■ **Work order**
Please show all lines of the records that include "will".

Items from a data source
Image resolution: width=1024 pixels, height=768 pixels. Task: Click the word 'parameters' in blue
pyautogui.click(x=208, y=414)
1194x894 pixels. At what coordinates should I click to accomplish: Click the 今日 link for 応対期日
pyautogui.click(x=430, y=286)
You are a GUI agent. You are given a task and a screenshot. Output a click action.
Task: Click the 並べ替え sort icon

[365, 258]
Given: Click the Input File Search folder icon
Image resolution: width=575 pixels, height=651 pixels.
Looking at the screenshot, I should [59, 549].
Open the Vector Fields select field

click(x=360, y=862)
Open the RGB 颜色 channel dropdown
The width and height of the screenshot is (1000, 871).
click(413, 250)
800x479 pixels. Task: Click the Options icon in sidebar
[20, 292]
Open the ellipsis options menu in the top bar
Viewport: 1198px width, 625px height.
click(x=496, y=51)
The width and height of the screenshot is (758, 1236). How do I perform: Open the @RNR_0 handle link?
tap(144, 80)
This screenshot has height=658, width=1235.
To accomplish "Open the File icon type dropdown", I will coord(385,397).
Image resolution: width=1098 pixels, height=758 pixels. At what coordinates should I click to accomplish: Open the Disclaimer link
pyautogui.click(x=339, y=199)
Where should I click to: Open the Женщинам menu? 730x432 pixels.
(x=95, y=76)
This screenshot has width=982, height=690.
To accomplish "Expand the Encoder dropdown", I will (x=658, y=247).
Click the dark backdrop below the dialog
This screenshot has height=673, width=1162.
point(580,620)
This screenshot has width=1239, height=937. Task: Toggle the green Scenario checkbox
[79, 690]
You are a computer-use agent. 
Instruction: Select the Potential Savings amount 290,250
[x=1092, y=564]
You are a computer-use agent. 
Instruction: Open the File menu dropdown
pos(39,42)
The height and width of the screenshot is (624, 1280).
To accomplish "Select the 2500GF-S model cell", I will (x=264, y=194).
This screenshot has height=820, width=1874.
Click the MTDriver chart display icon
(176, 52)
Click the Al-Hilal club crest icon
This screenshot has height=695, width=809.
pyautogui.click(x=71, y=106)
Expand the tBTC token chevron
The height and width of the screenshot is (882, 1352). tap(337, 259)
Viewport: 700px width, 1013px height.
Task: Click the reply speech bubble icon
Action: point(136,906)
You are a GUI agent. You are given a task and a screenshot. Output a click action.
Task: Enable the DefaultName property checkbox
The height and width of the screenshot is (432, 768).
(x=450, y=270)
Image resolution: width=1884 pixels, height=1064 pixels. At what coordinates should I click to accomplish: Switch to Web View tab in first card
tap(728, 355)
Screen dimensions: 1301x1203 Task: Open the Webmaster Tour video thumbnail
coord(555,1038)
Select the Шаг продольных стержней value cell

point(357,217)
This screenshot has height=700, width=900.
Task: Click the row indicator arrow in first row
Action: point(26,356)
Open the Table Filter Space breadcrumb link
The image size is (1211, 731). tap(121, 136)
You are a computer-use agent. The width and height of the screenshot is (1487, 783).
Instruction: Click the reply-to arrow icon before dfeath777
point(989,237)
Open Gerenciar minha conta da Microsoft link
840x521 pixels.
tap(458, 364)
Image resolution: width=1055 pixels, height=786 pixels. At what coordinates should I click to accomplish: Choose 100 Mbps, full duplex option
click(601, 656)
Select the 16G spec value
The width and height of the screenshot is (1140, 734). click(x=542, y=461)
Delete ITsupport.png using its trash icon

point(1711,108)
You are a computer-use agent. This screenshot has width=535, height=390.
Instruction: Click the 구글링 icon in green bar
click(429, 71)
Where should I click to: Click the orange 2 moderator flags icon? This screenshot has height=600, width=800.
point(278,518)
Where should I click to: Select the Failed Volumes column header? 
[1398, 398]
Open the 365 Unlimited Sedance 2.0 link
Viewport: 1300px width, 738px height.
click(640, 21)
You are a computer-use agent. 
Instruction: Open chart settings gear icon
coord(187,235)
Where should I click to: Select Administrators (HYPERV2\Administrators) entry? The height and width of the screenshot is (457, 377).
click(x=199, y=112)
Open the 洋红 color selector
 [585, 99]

■ **Output of the exercise**
To accomplish "Open the File icon type dropdown", I will coord(385,397).
To accomplish "Expand the Encoder dropdown", I will (x=658, y=247).
To accomplish "Select the 2500GF-S model cell", I will (x=264, y=194).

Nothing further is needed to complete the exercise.